Anyway the following morning we got up early, it turns out way earlier than necessary, to go and see the sunrise. We drove out of the town which was a bit scary – there are a lot of dogs running wild on Easter Island, and horses (we saw some dead horses, which was pretty upsetting). The dogs bark and chase you. I’m pretty terrified of dogs so this was stressful, and I may have broken the speed-limit escaping from them. We set off towards the ocean and watched the sunrise next to my favourite moai, one standing alone turned inwards, nearby there is the saddest sight, all these fallen moai, with their hats looking like they are about to fall in the ocean. After hanging out a while there, we continued following the road around to what seemed like the best spot for the sunrise, and got as far as we had the previous day, to the barrier, but the Scary Guy turned out to be absolutely lovely, and after checking our nationalities (I think was the criteria was “not Chilean”), let us continue past. We drove on, determined to do a full circuit of the island. All went well, until the engine cut out. We were far from cell-phone service and cutting it fine for the quad bike to be returned. After some time, it worked again, and so in fits and starts we made our way back to the town… accompanied by a series of men in lycra who I think were on the same route but on pushbikes! Eventually we were rescued by someone who… flipped the dial to use the reserve petrol. Ai!

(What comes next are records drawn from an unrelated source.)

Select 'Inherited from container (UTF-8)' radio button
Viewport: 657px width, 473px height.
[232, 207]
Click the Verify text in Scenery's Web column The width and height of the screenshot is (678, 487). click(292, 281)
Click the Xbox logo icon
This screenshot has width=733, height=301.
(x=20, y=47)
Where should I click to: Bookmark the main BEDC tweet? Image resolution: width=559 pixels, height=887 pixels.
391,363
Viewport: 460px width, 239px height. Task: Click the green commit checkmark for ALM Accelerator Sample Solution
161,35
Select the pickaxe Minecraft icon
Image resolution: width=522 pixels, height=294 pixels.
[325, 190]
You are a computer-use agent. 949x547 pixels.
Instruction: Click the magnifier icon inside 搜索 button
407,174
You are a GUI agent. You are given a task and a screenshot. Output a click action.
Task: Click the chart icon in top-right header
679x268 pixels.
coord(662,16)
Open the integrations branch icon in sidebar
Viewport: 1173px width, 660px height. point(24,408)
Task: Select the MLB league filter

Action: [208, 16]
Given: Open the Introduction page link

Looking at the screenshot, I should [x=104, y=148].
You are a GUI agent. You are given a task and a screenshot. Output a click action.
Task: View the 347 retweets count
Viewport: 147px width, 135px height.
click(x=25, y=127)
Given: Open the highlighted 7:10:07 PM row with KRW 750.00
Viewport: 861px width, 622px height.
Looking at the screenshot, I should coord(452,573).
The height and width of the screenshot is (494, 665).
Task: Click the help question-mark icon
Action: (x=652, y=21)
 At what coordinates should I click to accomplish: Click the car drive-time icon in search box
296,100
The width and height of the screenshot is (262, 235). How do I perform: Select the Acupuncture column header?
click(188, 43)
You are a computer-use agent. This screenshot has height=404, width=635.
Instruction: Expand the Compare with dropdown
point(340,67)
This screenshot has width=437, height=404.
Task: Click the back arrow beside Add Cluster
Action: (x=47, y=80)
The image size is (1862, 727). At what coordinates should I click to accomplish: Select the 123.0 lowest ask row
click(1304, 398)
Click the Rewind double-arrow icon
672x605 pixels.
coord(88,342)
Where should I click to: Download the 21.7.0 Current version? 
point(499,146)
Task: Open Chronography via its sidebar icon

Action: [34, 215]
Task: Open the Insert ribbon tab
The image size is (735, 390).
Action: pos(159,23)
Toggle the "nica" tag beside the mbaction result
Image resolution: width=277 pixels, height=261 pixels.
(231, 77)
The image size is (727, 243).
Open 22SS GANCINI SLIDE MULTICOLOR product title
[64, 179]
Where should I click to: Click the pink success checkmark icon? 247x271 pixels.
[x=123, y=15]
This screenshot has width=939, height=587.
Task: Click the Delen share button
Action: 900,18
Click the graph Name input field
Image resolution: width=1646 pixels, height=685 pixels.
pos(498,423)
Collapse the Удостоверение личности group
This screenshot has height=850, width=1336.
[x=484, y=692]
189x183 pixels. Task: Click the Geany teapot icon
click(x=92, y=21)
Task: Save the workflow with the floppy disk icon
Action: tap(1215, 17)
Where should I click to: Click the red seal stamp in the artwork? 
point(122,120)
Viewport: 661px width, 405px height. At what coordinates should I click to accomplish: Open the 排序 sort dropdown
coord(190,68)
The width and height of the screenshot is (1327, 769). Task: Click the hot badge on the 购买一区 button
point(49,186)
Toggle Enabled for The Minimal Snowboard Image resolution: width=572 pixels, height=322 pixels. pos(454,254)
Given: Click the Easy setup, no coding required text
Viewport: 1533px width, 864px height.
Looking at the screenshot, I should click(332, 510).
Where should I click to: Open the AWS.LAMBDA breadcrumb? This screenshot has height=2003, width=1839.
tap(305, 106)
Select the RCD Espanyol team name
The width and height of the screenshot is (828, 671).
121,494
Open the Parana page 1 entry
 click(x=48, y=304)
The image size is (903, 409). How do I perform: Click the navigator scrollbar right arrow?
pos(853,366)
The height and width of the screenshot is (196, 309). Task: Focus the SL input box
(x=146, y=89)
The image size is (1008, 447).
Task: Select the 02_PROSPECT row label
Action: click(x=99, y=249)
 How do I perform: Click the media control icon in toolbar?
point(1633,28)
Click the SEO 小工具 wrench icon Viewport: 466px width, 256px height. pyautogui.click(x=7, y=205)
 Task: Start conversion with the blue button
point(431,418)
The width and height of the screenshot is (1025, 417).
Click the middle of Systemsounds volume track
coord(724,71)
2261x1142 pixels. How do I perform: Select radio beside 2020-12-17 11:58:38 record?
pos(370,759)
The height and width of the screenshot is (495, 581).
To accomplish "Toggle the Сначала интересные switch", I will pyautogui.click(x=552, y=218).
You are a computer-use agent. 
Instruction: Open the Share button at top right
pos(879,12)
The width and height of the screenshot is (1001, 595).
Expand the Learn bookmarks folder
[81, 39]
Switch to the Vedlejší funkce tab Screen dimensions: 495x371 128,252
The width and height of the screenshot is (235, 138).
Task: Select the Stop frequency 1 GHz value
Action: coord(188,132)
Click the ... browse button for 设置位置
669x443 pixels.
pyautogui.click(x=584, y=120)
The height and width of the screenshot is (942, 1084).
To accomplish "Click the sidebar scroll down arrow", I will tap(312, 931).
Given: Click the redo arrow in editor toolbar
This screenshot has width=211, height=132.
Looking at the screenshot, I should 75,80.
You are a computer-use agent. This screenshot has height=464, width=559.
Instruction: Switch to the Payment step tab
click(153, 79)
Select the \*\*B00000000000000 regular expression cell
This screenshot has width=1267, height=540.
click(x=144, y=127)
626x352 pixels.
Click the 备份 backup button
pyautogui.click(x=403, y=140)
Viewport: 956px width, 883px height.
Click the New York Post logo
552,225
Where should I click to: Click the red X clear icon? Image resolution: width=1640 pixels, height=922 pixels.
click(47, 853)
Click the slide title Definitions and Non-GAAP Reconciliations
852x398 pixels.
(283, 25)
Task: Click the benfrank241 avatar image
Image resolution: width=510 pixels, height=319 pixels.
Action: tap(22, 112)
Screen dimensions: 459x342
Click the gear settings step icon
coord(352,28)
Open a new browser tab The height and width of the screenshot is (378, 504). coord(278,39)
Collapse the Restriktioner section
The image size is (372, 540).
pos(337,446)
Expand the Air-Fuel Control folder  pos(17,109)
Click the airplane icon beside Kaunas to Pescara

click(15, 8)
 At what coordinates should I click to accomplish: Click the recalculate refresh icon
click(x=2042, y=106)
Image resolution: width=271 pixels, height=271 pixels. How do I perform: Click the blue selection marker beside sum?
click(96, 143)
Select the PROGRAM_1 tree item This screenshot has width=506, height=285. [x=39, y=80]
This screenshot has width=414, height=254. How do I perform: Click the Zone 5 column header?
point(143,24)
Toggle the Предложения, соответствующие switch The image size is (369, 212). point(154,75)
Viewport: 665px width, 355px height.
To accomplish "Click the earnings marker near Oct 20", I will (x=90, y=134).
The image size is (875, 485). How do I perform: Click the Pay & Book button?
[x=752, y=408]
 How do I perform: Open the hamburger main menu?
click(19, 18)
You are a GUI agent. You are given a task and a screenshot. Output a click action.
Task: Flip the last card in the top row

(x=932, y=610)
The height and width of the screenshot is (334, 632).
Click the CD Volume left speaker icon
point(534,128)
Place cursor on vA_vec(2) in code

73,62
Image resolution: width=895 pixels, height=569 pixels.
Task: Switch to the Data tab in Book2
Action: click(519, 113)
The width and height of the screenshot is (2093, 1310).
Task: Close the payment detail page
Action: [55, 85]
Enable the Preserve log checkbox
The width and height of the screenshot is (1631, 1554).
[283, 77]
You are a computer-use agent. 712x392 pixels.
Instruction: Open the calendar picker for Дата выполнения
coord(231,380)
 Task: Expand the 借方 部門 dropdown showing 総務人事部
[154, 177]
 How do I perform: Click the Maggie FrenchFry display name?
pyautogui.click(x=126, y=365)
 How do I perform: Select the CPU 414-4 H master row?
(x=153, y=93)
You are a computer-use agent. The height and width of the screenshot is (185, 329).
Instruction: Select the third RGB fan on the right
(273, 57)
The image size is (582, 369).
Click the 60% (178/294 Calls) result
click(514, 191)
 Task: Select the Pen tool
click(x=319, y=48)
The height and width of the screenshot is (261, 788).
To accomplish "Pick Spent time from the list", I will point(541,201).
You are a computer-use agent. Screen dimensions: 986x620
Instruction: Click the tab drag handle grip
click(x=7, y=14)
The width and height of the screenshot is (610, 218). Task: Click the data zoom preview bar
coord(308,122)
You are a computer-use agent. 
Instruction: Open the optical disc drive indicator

In the evening we went to see a show, Vai Te Mihi, which was pretty cool. The dancing was incredible! And the outfits!

Last full day on the island, took a hike to Orongo, which is like… a crater. And an old villiage. It’s really cool, and very different from other parts of the island. A long walk uphill in the heat though! We left early to try and get there before it got too hot, which was definitely a good decision! Then we went on a boat for scuba-diving. I don’t scuba-dive, and it was too choppy really, but I like being on boats on the ocean so that was cool. For dinner we went to the fanciest hotel, and ate at the restaurant,
Kaloa Pasta Bistro Hotel Hangaroa. The food was pretty amazing, and the internet was so fast – which was pretty great after 5 days of very little internet!

Last day, I mailed a vast quantity of postcards (turns out if you offer to send postcards from Easter Island, everyone wants one), and had lunch at Pea Bar (food was OK, but no virgin pina colada – sadness), before flying back to Santiago.

I was so sad to leave Easter Island, but I think that amount of time was right. I would love to go back one day. But it did help me realize that I am probably not cut out to live on a pacific island… time for a new goal, a new dream.